Around 150 attendees participated in this event, mainly from the Catholic University of Bamenda, the Central Hospital of Yaounde and the University of Yaounde I. The Health Minister of Cameroon, André Mama Fouda; and the Minister of Women’s Promotion and the Family, Marie Thérèse Abena Ondoa demonstrated their interest participating in the first sessions of the conference.
Dr. Lucila Ohno-Machado – Associate Dean for Informatics and Technology at the School of Medicine in the University of California San Diego, founding chief of the Division of Biomedical Informatics, and Editor-In-Chief for the Journal of the American Medical Informatics Association (AMIA) – gave the keynote address. Building new biomedical informatics programs: «Experience in developing and developed countries», and showed to the audience her experiences in the creation of a successful biomedical informatics program at the University of Eduardo Mondlane in Mozambique.

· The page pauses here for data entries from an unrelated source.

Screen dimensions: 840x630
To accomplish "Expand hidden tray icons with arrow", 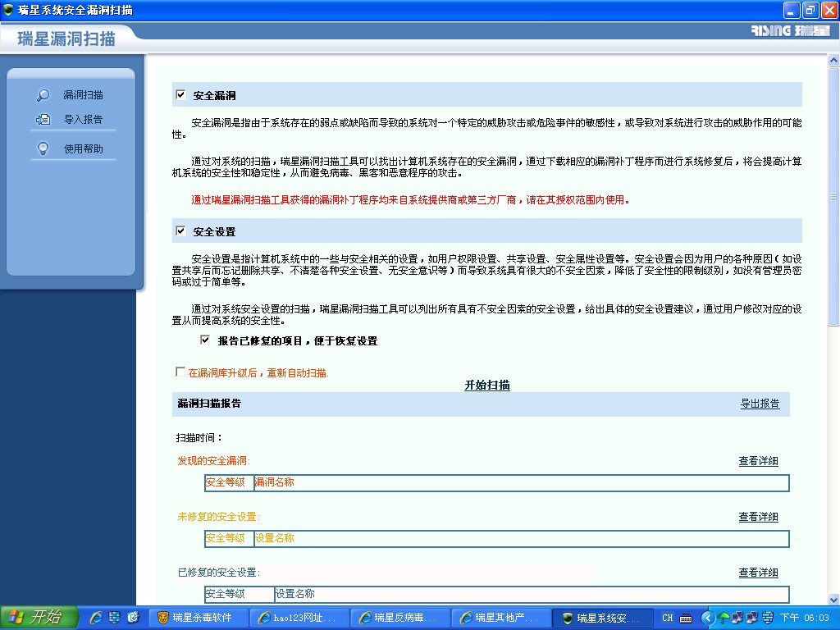I will coord(707,618).
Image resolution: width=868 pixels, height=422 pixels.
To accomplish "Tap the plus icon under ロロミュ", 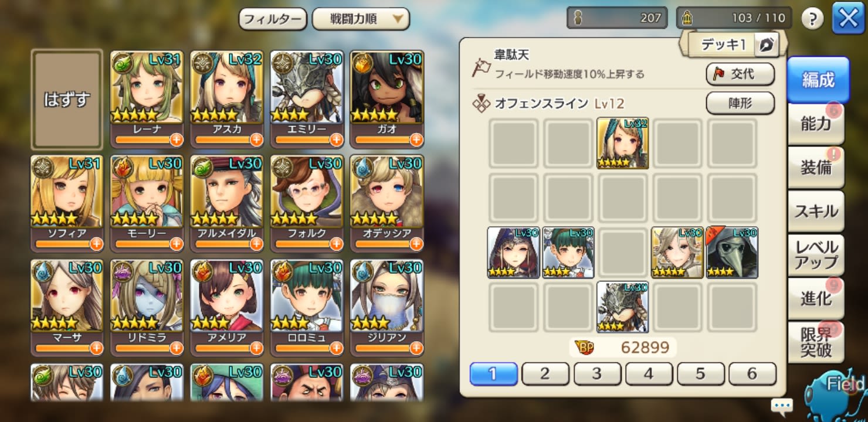I will [x=336, y=348].
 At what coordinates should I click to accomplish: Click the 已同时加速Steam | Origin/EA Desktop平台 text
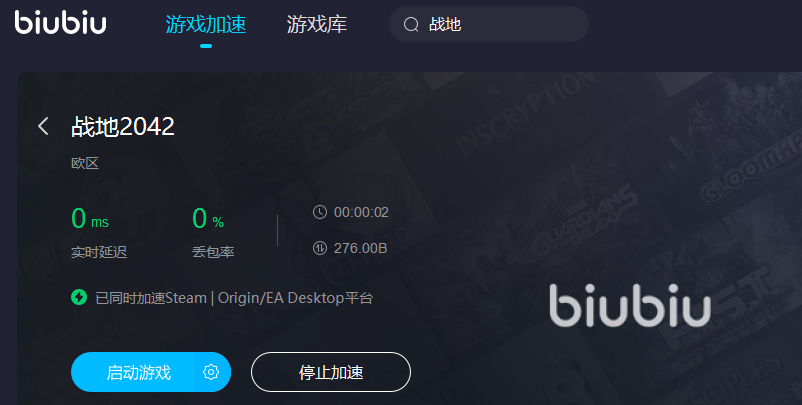234,298
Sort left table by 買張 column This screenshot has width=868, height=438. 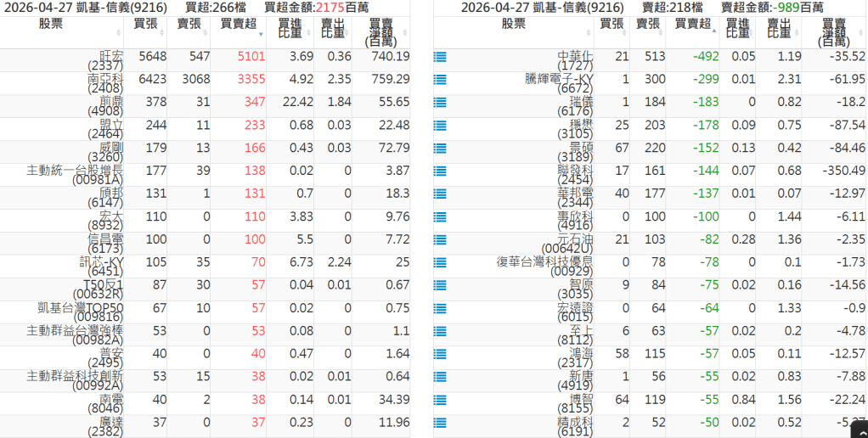pos(145,25)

During the experts session, BA Housseynow – Professor at Nouakchott University and Minister of Health in Mauritania from 2011 to 2013 – talked about the main obstacles and challenges of eHealth in Africa, giving to the audience interesting data about the penetration of the new technologies at different levels. Then, Lynette Moretlo Molefi – Director at Telemedicine Africa (Pty) Ltd. – presented several case studies of different real eHealth initiatives carried out at South Africa. And finally, Irene Onyancha – Chief of United Nations Economic Commission for Africa Library – explained their efforts on giving access to federated scientific and socio-economic knowledge bases on Africa through their platform called ASKIA.
During the afternoon, few students presented their initial research activities and the conference ended with a round table chaired by the AFRICA BUILD Consortium, in which the audience actively discussed the accessibility to research data and information from the Sub-Saharan countries, showing that one of the health research pillars (Still to be built) is to provide much more interaction between African researchers and research journals in this kind of countries.